Rebus and the Farmer – their station’s representatives – were towards the back of the crowd. And it was a good crowd, too. Lots of brass, alongside rugby players, churchgoers, and neighbours. Plus extended family. And standing by the open grave, the widow dressed in black, managing to look composed. She’d lifted her daughter off the ground. The daughter in a white lace dress, her hair thick and long and ringlet-blonde, face shining as she waved bye-bye to the wooden casket. With the blonde hair and white dress, she looked like an angel. Perhaps that had been the intention. Certainly, she stood out from the crowd.

Margolies’ parents were there, too. The father looking ex-forces, stiff-backed as a grandfather clock but with both trembling hands gripping the silver knob of a walking-stick. The mother teary-eyed, fragile, a veil falling to her wet mouth. She’d lost both her children. According to the Farmer, Jim’s sister had killed herself too, years back. History of mental instability, and she’d slashed her wrists. Rebus looked again at the parents, who had now outlived both their offspring. His mind flashed to his own daughter, wondering how scarred
she
was, scarred in places you couldn’t see.

Other family members nestled close to the parents, seeking comfort or ready to offer support – Rebus couldn’t tell which.

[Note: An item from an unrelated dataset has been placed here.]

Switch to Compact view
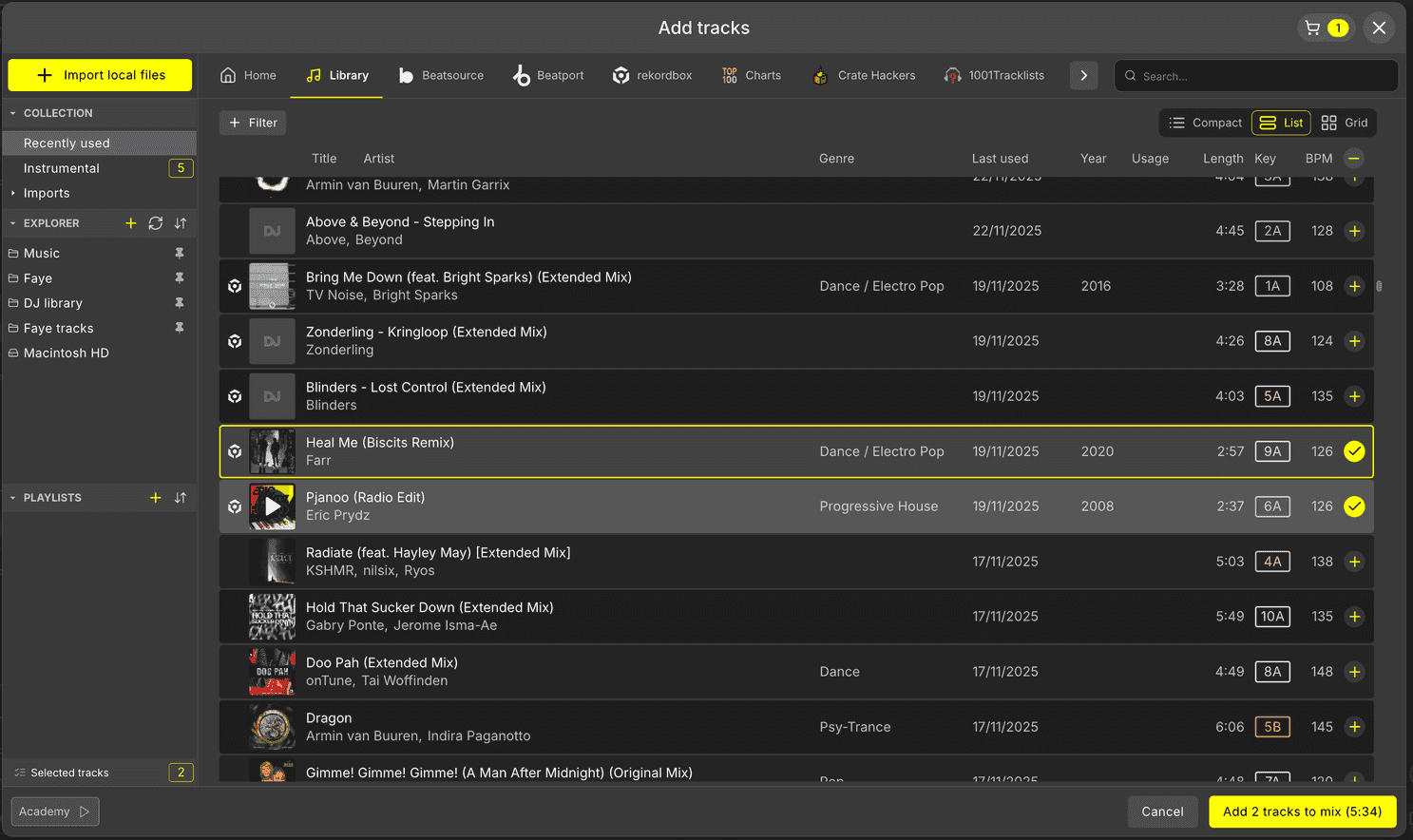This screenshot has height=840, width=1413. tap(1205, 123)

‘Nice family,’ the Farmer was whispering. Rebus almost perceived a whiff of envy. ‘Hannah’s won competitions.’

Hannah being the daughter. She was eight, Rebus learned. Blue-eyed like her father and perfect-skinned. The widow’s name was Katherine.

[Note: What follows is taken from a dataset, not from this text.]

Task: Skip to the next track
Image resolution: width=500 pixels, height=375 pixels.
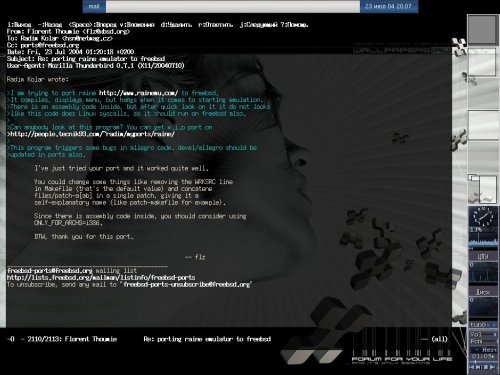Action: [492, 367]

‘Dear Lord, the sheer waste.’

Rebus thought of the Farmer’s photographs, of the way individuals met and interlaced, forming a pattern which drew in others, colours merging or taking on discernible contrasts. You made friends, married into a new family, you had children who played with the children of other parents. You went to work, met colleagues who became friends. Bit by bit your identity became subsumed, no longer an individual and yet stronger somehow as a result.

Except it didn’t always work that way. Conflicts could arise: work perhaps, or the slow realisation that you’d made a wrong decision some time back. Rebus had seen it in his own life, had chosen profession over marriage, pushing his wife away. She’d taken their daughter with her. He felt now that he’d made the right choice for the wrong reasons, that he should have owned up to his
failings from the start. His work had merely given him a reasonable excuse for bailing out.

He wondered about Jim Margolies, who had thrown himself to his death in the dark. He wondered what had driven him to that final stark decision. No one seemed to have a clue. Rebus had come across plenty of suicides over the years, from bungled to assisted and all points in between. But there had always been some kind of explanation, some breaking point reached, some deep-seated sense of loss or failure or foreboding. Leaf Hound: ‘Drowned My Life in Fear’.

But when it came to Jim Margolies . . . nothing clicked. There was no sense to it. His widow, parents, workmates . . . no one had been able to offer the first hint of an explanation. He’d been declared A1 fit. Things had been fine on the work front and at home. He loved his wife, his daughter. Money was not a problem.

But something had been a problem.

Dear Lord, the sheer waste
.

And the cruelty of it: to leave everyone not only grieving but questioning, wondering if they were somehow to blame.